### Task
Rewrite the data from the line containing "The image size" through the end of the data, replacing "Costing" with "Pricing" and changing nothing else. Leave the pictures out of your answer.

### Data supplied
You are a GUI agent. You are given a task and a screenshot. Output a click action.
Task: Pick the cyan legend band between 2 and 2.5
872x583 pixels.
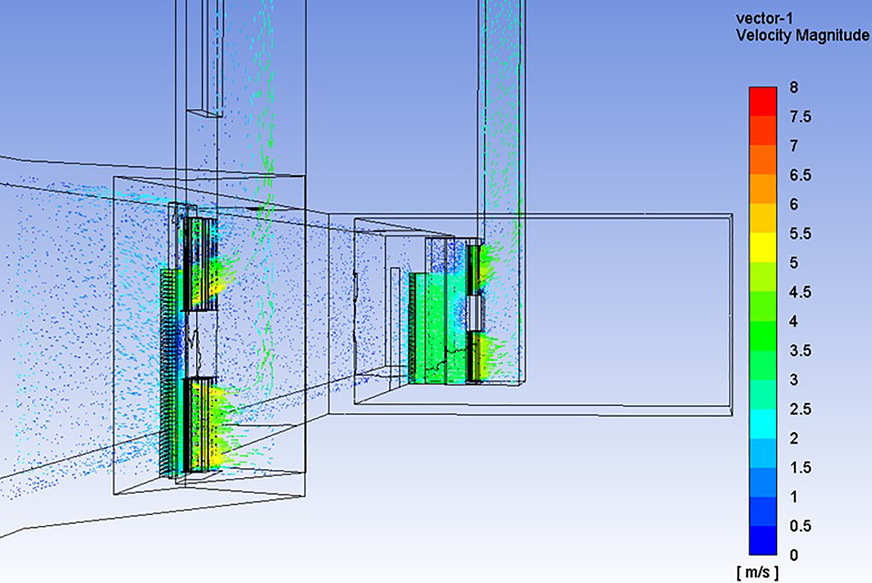(763, 423)
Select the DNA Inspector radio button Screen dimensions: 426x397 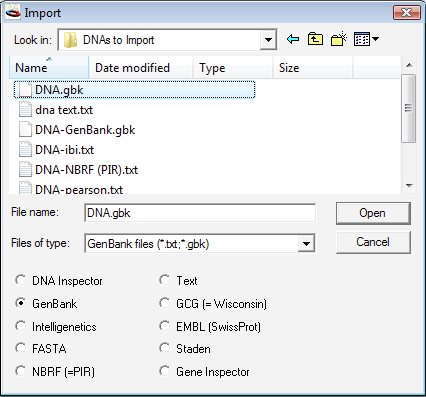click(20, 280)
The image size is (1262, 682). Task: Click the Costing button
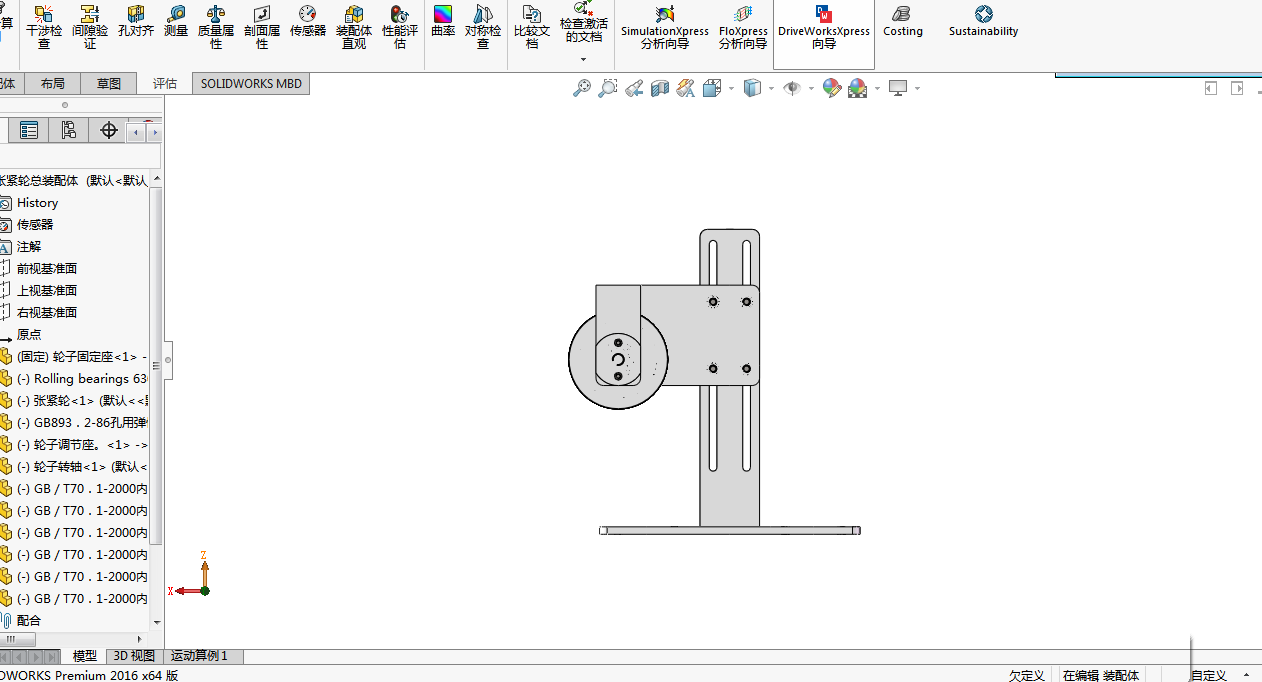tap(902, 22)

### Task output
The image size is (1262, 682). Task: Click the Pricing button
tap(902, 22)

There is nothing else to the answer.